## The problem
Switch "lightning bolt" to "flash" throughout the listing below and write the lines out again with nothing else changed. Leave the pictures out of your answer.

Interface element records
##########
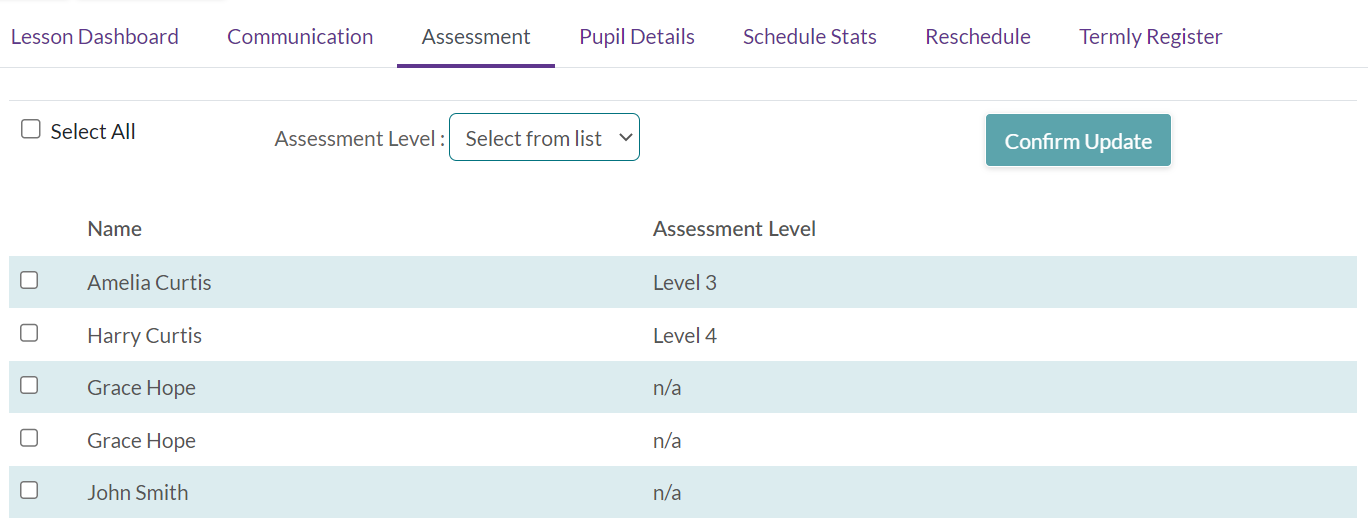Viewport: 1368px width, 531px height.
Task: Click John Smith's name in the list
Action: coord(137,493)
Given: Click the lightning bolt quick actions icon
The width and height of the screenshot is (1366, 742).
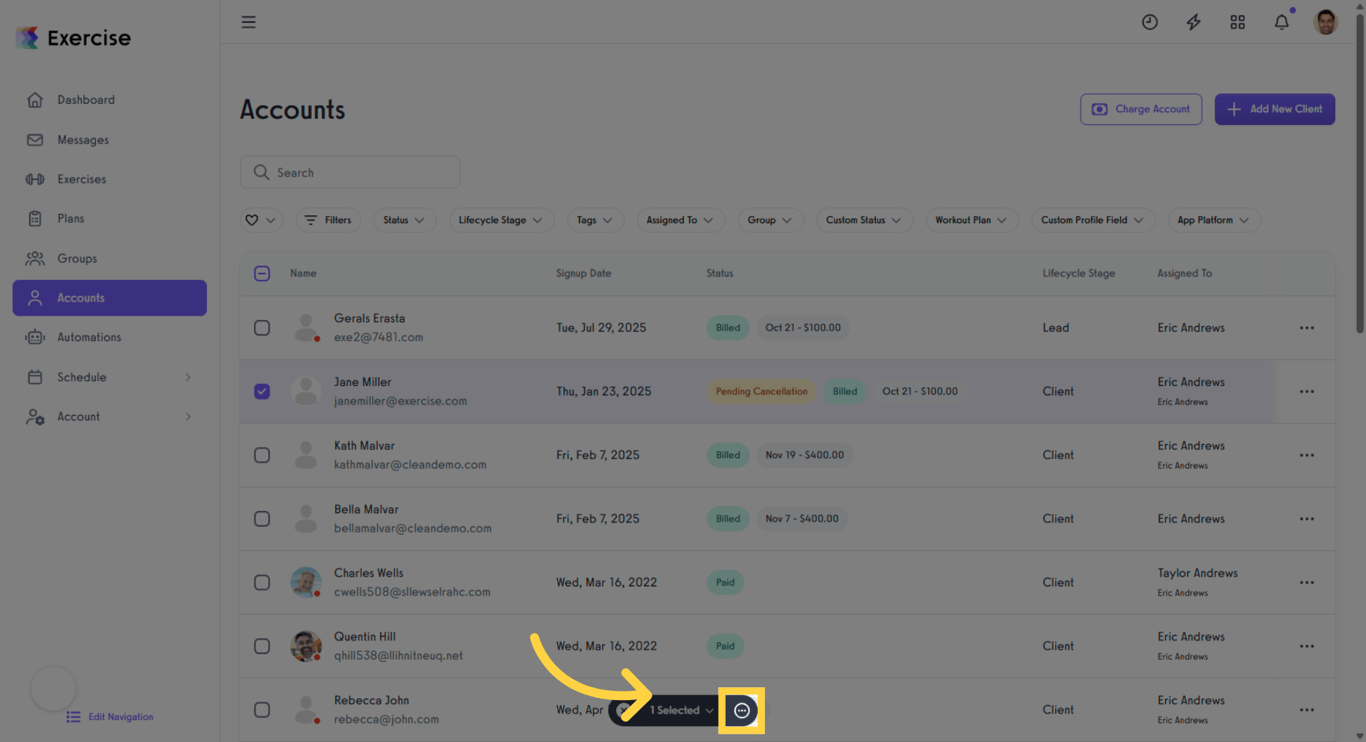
##########
## Solution
Viewport: 1368px width, 531px height.
Task: Click John Smith's name in the list
Action: coord(137,493)
Given: Click the flash quick actions icon
The width and height of the screenshot is (1366, 742).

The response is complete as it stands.